I ran some tests, today, and found something i find rather odd.
I have in an index approximatively 26 000 docs, running in (a quite old,
i'm aware) version 0.19.7
In those docs, among other things, i have two fields :
sortString : it is a string, not analyzed, and containing 9-10 digits (ex :
"999999999")
sortDouble : it is a double (ex : 999 999 999 .0005)
I understood that ES, to be able to sort, will put all thoses value into
the field cache.
So, if the size of such a string in memory is about 56 bytes and if the
size of a double is 8 bytes, I should use a lot less cache when sorting on
the latter.
The thing is that both sort eat a similar amount of cache : 9.3 mb for the
strings , and 9.1 mb for the doubles.
Is that normal? Is there something I did not understand on field cache use?
Any insight on that matter would be very helpful.
Elasticsearch uses Lucene and Lucene uses an inverted index, which is
different from what you are used to in RDBMs. The cache consists of Java
objects holding object references, and object references are almost of
equal size for all types of values in the index. You will see no big
differences if you just take care of the field data type.

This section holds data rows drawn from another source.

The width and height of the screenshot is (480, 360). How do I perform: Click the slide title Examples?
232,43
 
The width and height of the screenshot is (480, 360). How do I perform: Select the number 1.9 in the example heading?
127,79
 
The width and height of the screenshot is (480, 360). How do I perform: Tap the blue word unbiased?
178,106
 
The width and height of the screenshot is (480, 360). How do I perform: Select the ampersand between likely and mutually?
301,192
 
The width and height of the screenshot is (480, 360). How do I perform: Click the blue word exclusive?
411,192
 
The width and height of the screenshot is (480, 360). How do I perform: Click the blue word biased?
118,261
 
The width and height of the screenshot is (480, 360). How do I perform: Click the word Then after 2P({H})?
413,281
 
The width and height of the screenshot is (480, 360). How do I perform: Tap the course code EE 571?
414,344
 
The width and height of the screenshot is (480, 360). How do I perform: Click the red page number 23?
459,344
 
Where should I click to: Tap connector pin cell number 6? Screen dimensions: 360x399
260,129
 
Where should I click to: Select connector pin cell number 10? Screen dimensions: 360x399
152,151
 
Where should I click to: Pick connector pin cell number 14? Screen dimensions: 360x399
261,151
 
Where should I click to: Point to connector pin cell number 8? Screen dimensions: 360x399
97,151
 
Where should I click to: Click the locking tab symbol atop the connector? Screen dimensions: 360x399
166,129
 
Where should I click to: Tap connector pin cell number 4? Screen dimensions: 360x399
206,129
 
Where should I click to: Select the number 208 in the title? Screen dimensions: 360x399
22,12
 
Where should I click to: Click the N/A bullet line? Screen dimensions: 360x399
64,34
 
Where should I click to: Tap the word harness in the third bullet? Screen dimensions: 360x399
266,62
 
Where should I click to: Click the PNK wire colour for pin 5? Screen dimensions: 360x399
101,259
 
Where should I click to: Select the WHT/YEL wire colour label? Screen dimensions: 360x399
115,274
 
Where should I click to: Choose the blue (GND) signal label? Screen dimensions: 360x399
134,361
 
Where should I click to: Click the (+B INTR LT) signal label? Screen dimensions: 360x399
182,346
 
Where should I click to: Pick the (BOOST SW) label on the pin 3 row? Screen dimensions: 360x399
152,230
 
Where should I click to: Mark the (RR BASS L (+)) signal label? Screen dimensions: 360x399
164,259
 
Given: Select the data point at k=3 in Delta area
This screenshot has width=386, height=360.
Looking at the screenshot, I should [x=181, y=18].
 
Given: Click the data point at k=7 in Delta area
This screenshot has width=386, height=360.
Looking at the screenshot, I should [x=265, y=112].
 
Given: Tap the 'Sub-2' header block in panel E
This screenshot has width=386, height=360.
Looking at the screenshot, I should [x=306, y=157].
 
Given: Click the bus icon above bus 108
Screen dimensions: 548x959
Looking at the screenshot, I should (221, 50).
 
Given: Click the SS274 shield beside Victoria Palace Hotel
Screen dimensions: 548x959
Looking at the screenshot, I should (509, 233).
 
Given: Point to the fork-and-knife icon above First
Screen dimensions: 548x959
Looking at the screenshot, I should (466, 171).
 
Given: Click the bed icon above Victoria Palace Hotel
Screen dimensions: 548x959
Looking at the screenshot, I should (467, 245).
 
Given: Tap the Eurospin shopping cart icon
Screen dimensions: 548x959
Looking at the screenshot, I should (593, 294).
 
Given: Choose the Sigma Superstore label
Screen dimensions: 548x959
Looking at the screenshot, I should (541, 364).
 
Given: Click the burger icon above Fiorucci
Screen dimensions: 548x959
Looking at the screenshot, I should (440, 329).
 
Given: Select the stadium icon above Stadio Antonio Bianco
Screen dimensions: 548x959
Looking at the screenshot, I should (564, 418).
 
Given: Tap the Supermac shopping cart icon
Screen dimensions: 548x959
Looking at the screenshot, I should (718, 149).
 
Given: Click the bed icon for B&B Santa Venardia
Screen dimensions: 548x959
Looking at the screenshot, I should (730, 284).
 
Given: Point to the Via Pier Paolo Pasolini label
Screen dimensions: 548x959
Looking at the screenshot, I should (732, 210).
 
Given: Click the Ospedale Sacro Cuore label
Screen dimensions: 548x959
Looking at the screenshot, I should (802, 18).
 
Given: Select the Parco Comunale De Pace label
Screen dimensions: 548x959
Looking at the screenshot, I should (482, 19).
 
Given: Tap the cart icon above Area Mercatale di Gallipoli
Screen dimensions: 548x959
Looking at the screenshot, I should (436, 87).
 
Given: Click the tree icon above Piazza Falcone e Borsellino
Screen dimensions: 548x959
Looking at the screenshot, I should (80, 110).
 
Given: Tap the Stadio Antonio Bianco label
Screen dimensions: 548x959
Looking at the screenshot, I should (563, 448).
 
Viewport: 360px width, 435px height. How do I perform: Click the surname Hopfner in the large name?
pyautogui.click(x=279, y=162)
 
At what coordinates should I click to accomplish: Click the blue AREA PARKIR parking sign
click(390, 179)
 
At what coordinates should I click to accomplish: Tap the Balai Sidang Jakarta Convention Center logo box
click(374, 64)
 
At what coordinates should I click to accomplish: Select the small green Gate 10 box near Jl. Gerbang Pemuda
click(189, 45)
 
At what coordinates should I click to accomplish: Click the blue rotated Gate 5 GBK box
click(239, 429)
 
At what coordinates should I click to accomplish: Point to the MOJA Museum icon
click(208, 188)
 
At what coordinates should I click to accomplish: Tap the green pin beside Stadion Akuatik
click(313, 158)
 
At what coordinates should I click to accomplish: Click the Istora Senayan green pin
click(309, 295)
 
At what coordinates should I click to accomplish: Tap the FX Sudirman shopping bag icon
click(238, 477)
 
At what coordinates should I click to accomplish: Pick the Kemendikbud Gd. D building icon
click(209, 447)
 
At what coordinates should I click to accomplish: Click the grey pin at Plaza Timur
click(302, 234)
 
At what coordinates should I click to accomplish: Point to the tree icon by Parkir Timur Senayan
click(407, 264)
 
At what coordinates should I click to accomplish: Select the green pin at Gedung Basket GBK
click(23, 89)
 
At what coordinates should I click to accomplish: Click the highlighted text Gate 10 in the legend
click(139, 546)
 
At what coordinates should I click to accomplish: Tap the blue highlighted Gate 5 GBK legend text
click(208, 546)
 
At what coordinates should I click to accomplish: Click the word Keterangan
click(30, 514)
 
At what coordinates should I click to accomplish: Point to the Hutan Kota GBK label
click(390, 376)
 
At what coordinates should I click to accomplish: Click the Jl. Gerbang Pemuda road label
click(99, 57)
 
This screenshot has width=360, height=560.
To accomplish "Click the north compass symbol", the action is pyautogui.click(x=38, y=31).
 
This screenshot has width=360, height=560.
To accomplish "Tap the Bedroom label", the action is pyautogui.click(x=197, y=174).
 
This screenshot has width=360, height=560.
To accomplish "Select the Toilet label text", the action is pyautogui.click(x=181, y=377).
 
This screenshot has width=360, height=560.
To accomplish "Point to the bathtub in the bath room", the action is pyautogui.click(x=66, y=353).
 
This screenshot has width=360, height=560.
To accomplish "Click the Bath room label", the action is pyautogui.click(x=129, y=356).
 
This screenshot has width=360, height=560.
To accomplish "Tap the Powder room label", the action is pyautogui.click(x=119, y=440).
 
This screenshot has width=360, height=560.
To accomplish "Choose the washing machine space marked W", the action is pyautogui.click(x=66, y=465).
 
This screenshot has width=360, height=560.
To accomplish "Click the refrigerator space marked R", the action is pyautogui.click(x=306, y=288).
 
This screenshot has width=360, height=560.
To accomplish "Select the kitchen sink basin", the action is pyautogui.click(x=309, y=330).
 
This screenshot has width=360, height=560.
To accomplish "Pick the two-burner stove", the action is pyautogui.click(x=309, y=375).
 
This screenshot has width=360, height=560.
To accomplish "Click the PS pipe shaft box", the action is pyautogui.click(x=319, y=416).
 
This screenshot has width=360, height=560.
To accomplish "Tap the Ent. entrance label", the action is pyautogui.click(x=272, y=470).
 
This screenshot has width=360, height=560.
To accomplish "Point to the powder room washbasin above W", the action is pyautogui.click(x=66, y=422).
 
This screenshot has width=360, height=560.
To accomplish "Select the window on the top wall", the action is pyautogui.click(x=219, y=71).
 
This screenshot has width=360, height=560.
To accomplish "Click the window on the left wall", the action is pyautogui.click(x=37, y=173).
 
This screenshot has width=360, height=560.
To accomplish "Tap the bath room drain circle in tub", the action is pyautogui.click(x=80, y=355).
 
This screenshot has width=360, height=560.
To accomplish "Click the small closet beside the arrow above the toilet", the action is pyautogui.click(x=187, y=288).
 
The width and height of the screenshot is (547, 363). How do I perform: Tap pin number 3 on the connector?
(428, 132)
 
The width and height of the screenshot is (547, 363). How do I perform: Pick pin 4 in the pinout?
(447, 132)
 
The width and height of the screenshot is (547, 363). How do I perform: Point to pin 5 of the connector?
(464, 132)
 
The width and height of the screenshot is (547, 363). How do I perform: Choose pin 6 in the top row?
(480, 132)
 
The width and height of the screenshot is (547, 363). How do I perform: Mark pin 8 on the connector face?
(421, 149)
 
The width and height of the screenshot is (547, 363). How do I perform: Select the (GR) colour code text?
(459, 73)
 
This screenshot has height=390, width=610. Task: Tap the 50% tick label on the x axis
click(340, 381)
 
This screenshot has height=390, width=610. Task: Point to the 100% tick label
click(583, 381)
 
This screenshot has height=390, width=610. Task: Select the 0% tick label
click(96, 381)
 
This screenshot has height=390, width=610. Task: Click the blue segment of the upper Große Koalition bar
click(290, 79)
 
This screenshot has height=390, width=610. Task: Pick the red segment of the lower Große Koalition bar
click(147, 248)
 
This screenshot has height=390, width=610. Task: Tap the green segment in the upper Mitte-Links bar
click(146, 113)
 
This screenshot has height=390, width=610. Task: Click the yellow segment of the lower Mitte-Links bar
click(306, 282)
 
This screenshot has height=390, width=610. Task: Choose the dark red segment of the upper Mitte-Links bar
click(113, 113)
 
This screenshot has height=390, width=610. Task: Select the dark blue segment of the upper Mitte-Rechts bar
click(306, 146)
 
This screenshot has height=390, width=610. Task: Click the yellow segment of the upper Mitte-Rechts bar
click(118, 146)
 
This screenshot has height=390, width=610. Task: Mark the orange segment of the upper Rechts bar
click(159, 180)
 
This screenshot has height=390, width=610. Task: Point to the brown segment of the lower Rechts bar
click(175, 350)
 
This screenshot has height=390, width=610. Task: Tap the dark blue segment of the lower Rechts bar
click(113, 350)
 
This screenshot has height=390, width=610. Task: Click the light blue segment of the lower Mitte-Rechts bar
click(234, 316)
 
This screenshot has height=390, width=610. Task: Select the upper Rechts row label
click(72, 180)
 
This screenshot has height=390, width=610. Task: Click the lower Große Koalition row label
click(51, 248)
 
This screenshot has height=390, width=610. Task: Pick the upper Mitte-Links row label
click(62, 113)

For range search, Lucene uses tree-like structures for integers. Dates
are stored as longs. There are also advanced techniques like compressed
bitmaps which effect field caching to save memory.
Jörg
Am 29.03.13 14:23, schrieb DH:
The thing is that both sort eat a similar amount of cache : 9.3 mb for
the strings , and 9.1 mb for the doubles.
Is that normal? Is there something I did not understand on field cache
use?
Wow, that was .. quick !
Thank a lot, Jörg, now, it makes sense.
However, I seem to be getting slightly better response time when sorting on
double .. so, I assume it is better, ressource-wise, to sort on doubles,
rather than on strings (its easier to compare two doubles than to compare
two strings, especially when those strings often differs by their few last
characters).
Am I right?
In those docs, among other things, i have two fields :
sortString : it is a string, not analyzed, and containing 9-10 digits
(ex : "999999999")
sortDouble : it is a double (ex : 999 999 999 .0005)
I understood that ES, to be able to sort, will put all thoses value
into the field cache.
So, if the size of such a string in memory is about 56 bytes and if
the size of a double is 8 bytes, I should use a lot less cache when
sorting on the latter.
The thing is that both sort eat a similar amount of cache : 9.3 mb for
the strings , and 9.1 mb for the doubles.
It depends how many unique values you have. ES builds an array of
unique values, then an array for the docs, with a pointer pointing at
the unique value.
So if every doc has a unique value, then you will see a big difference
in size. If you only have a few unique values, then size will be almost
identical
Thank a lot, Clint
I think I'm getting the hang of this.
So, I have approximatively four times more uniques values for the doubles
than I have for the strings .. however, as doubles are so small compared to
strings, I get approximatively the same cache use from ES with the two.